Many people think that separation anxiety only occurs in children. Although, it seems to be more common for children, it can occur at any age. Adult Separation Anxiety Disorder (ASAD) has only been recognized as a mental health disorder since the early 1990’s. There’s not much research or awareness on it; but it exists.
When my best friend moved away, I knew I would be sad but I never thought my anxiety would get bad because I was separated from her. I never thought that the hardship of her being away would be because of anything but simply missing her. When I started to feel physical sickness or ache, that’s when I realized I didn’t just miss her – I was having anxiety due to being separated from her.
I did some googling on ASAD but there was next to no expert research on it. Other people have written blog posts about dealing with this and it made me feel less alone and less crazy, so I wanted to share my experience as well.
Symptoms that I struggle with:
- recurrent excessive distress when unable to contact my friend.
- Excessive distress when haven’t video chatted with her for awhile.
- persistent and excessive worry about losing her, or about possible harm happening to her.

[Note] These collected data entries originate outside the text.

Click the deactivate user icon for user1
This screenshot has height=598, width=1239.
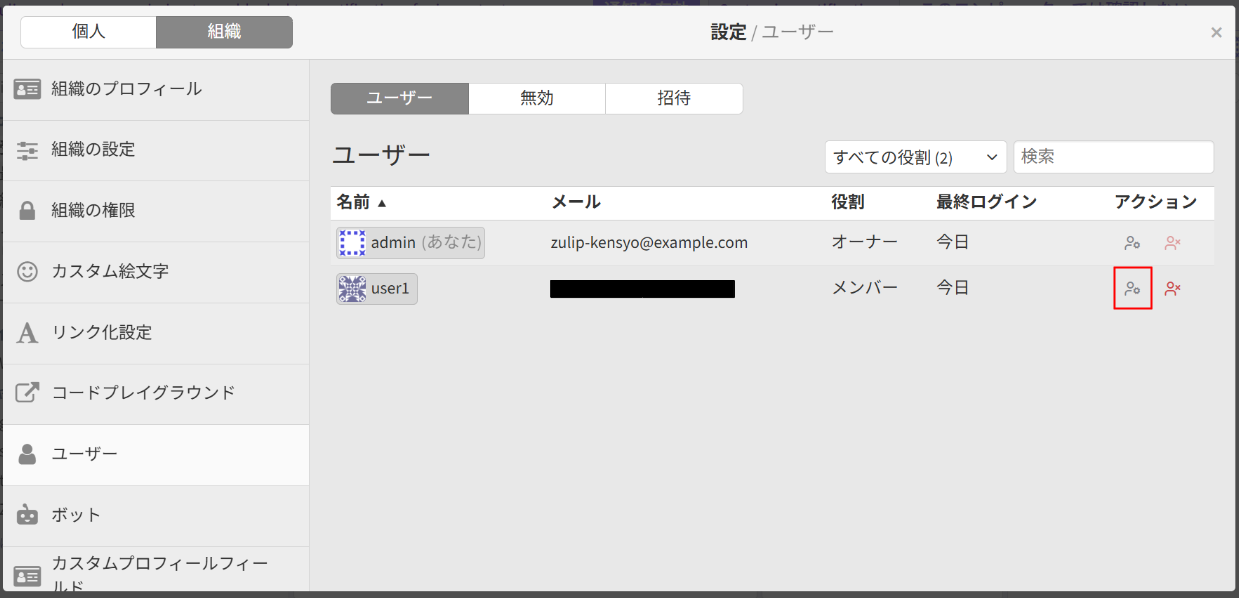pyautogui.click(x=1172, y=288)
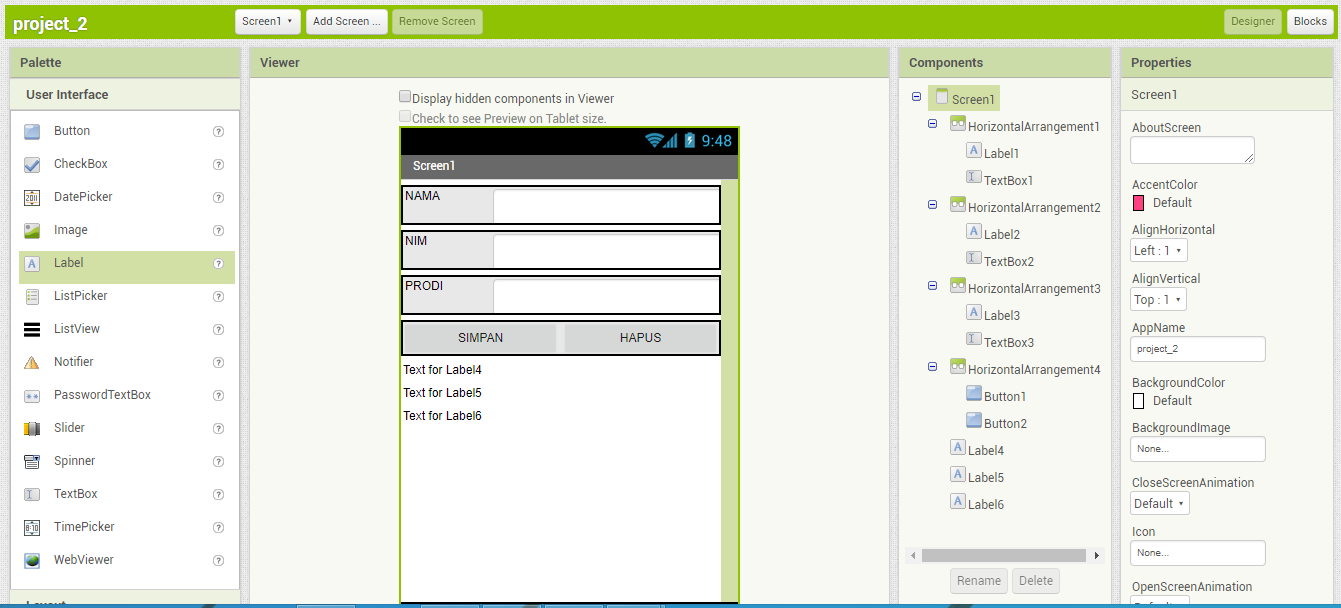Open the AlignHorizontal dropdown

click(1158, 250)
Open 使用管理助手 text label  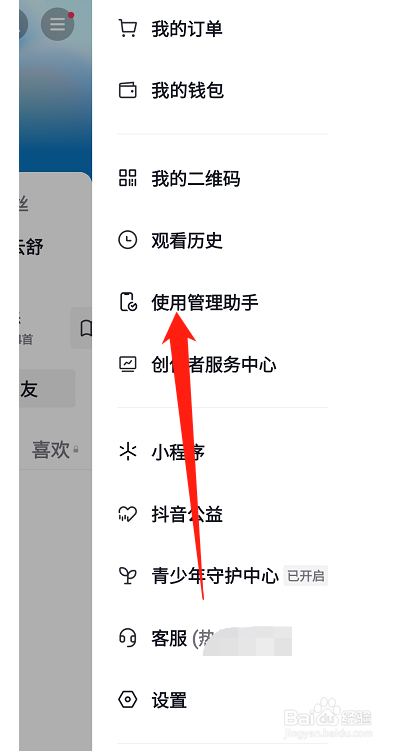click(205, 302)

- persistent and excessive worry that something will cause us to unintentionally not talk/fear of being forgotten, or drifting away.
- excessive worry that I won’t see her again.
- nightmares involving the separation, or something bad happening towards her.
- panic when I remember how far away she is at certain times, or when I remember how long it’s been since I’ve seen her.
- physical symptoms (such as headaches, stomachaches, nausea) due to the above.
This causes me to act in certain ways – I text her repeatedly until she replies because I can’t settle until I hear back from her. I have paranoia. I overreact quickly. I’m needy. I always need reassurance. I feel the need to contact her in certain situations, especially when generalized anxiety can lead to ASAD, even though the friends who are with me are perfectly capable of helping. I’ve been told I was obsessed by a counsellor, in a rude way, which must be saying something about my actions.
But still, the word “obsessed” really hurt because that’s not what this is. I felt really judged. I’m sure many people see it as being obsessive too. But it’s just anxiety – a specific type of anxiety. I can’t control it or “just stop having it”. It is a real struggle. It is just like my depression or generalized anxiety. There are moments where I feel really anxious, and there are things that make me feel better or worse. Just like any other mental health disorder.
Luckily, my friend is very supportive about this. She never judges me. She reassures me. We talk everyday. She understands that I get anxious sometimes. My little precautions don’t bother her. We video chat whenever we can. We make plans so I have something to look forward too. She just gets it. She gets that it’s not a choice. She gets that I’m not acting the way I do sometimes on purpose.
I went to visit her about a month ago. Since then, my anxiety has gotten so much better. Before the visit, I remember having anxiety due to the separation every single day, and having huge anxiety attacks/sickness a few times a week. Now, it has really died down. My anxiety is mostly situational and I rarely have anxiety attacks/sickness any more. Although I have days where this anxiety gets bad, I feel that I am getting better at dealing with it. I still miss her like crazy and wish she was here but I’m happy its died down.
As I said at the beginning, I wanted to write this for awareness. This exists. And I’m not crazy.